Was bedeutet das für die im Bericht untersuchten Bereiche konkret?
Für fast alle Bereiche kann man Tendenzen feststellen, das genaue Ausmass der Veränderung ist jedoch oft schwierig abzuschätzen. Die Folgen der Klimaänderung sind in den einzelnen Bereichen sehr unterschiedlich und auch nicht immer nur negativ. Beispielsweise können einige Bauern im Mittelland von einer moderaten Erwärmung profitieren. Sie könnten beispielsweise vermehrt Wein anbauen und dabei auf neue Weinsorten setzen. Die Landwirtschaft könnte in der ersten Hälfte des Jahrhunderts und in Szenarien mit geringen Temperatur- und Niederschlagsänderungen von positiven Folgen des Klimawandels profitieren. Falls der Klimawandel ungebremst fortschreitet dominieren aber auch in der Landwirtschaft die negativen Auswirkungen. Bei Gletschern bestätigt der Bericht bestehende Forschungsresultate: Bis Ende des Jahrhunderts werden rund 90 Prozent der Gletscher verschwinden, wenn keine griffigen klimapolitischen Massnahmen getroffen werden.
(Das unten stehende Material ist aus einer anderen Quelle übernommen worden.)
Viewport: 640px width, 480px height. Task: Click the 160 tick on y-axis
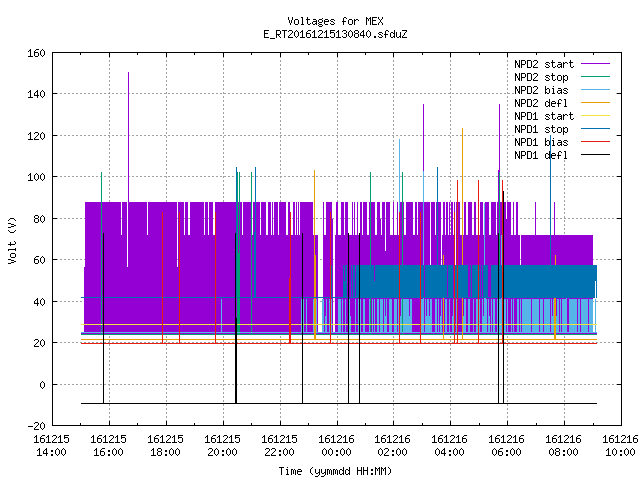36,53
Und wie steht es um den Wald?
Der Wald ist ein komplexes System, und für Wissenschaftler ist es deshalb schwierig, quantitative Aussagen zu machen. Der Bericht zeigt aber, dass in tiefen Lagen und in heute schon sehr trockenen inneralpinen Tälern – wie etwa dem Saastal im Wallis – der Wald sehr sensibel reagiert und bereits eine geringe zusätzliche Erwärmung negative Folgen hätte. Anders sieht es bei genügend Niederschlag nahe der alpinen Baumgrenze aus. Hier nimmt bei moderater Erwärmung das Baumwachstum zu, mit positive Folgen sowohl für die Schutzwirkung des Waldes wie für die Holzproduktion und die Kohlenstoffspeicherung.
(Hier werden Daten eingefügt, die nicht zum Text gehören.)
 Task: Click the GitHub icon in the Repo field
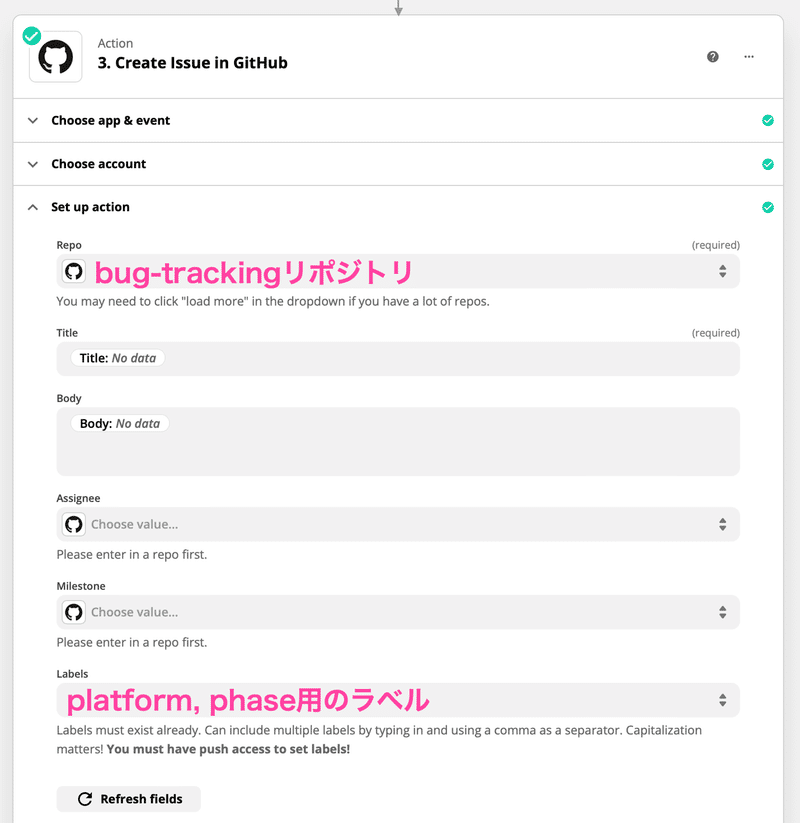click(x=73, y=271)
Der Klimawandel ist gut erforscht, warum braucht es den CH2014-Impacts-Bericht?
Global betrachtet verstehen wir die Gründe des Klimawandels tatsächlich heute schon gut, aber je kleinräumiger die Analyse wird, also auf regionaler oder sogar lokaler Ebene, desto grösser werden die Unsicherheiten. Aussagen zu den Auswirkungen des Klimawandels zu machen, ist noch schwieriger, weil die Auswirkungen von vielen verschiedenen Klimagrössen wie Temperatur, Niederschlag, Sonneneinstrahlung und Luftfeuchtigkeit abhängen. Hinzu kommt, dass wir Klimawissenschaftler normalerweise saisonale und grossräumige Mitteltemperaturen betrachten. Hier waren aber teilweise stündlich aufgelöste Werte gefragt.
Wie geht CH2014-Impacts mit diesen Schwierigkeiten um?
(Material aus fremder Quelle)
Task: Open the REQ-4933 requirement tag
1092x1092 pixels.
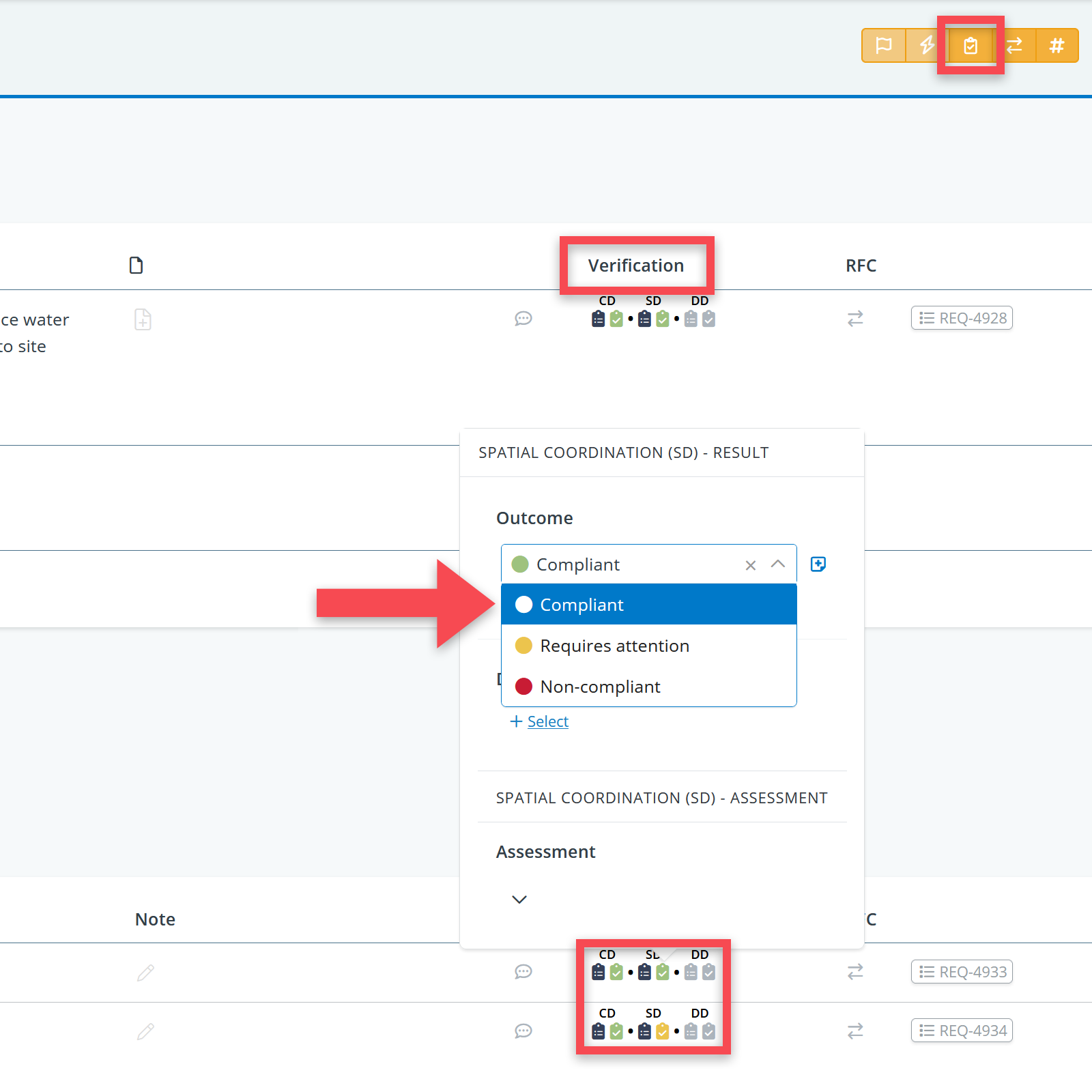Action: [x=962, y=972]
Wir haben die Schweiz in einzelne Regionen unterteilt und erstmals tägliche Temperatur- und Niederschlagsdaten verwendet. Für den aktuellen Bericht gingen wir am C2SM und die Wissenschaftler von Meteo Schweiz sogar noch einen Schritt weiter und stellten ausgewählte Stationsdaten und so genannte gerasterte Daten zur Verfügung, die beispielsweise Höhenabhängigkeiten berücksichtigen. Wir haben unser Augenmerk auf die Unsicherheiten gerichtet. Es ist enorm wichtig, dass wir diese kennen und genau festlegen, wo wir klare Aussagen machen können und wo nicht.
An wen richtet sich der Bericht CH2014-Impacts?
Er eignet sich als Grundlage für Experten in Bundesämtern, kantonalen und kommunalen Verwaltungen, Planungsbüros oder für Ingenieure, die sich mit den Folgen des Klimawandels befassen. Die Zusammenfassung des Berichts, sozusagen die Gesamtschau, soll aber auch Entscheidungsträgern, Parlamentariern von Bundes- bis auf Gemeindeebene und der interessierten Bevölkerung aufzeigen, dass der Klimawandel für die Schweiz konkrete Folgen hat. Wir haben das Material deshalb so aufbereitet, dass es auch für Laien verständlich ist.
Was ist Ihre Hauptbotschaft an die Entscheidungsträger?
Wir zeigen auf, wo Handlungsbedarf besteht und versuchen auch darzulegen, dass – wenn man es richtig anpackt – negative Effekte stark reduziert oder sogar positive entstehen können. Ein Beispiel dafür sind gezielte Anpassungsmassnahmen in der Landwirtschaft. Bei grossen Klimaänderungen sind die negativen Folgen jedoch sehr deutlich absehbar. Deshalb legt der Bericht nahe, dass Anpassungsmassnahmen und Klimaschutz Hand in Hand gehen müssen. Es ist klar, dass Anpassungen an den Klimawandel nicht ausreichen, um die negativen Folgen abzuwenden. Es führt kein Weg an einer Reduktion der Treibhausgasemissionen vorbei.
Wie geht es nun weiter?
Wir sehen CH2014-Impacts als ersten Schritt. Mit dem Bericht wollten wir die Leute aus den verschiedensten Fachbereichen an einen Tisch bringen und basierend auf gemeinsamen Grundlagen die möglichen Auswirkungen des Klimawandels quantifizieren. Sowohl die Initiativen der CH2011-Szenarien wie auch des Folgeberichts CH2014-Impacts sollen weitergeführt werden. Bei CH2011 geht es darum, dass wir noch andere Variablen als Temperatur und Niederschlag berücksichtigen möchten, wie etwa die Sonneneinstrahlung oder die Luftfeuchtigkeit, und wir wollen einen stärkeren Fokus auf Wetterextreme legen. Damit könnte man in einem Folgebericht von CH2014-Impacts beispielsweise Aussagen zu künftigen Hochwasserereignissen machen. Das gleiche gilt für die Landwirtschaft. Die vorwiegend negativen Effekte von möglichen Trockenperioden oder Dürren konnte man noch nicht genau benennen, weil hier noch Grundlagen fehlten. Ausserdem haben wir im Bericht CH2014-Impacts die Wechselwirkung zwischen den Systemen nur beschränkt betrachtet. Wir haben zwar untersucht, wie Gletscher und Gewässer zusammenhängen. Doch auch das Grundwasser, der Wald und die Biodiversität spielen zusammen. Ein weiterer wichtiger Schritt ist, die ökonomischen Auswirkungen zu beziffern und die Kosten der Klimafolgen denjenigen von möglichen Massnahmen gegenüberzustellen.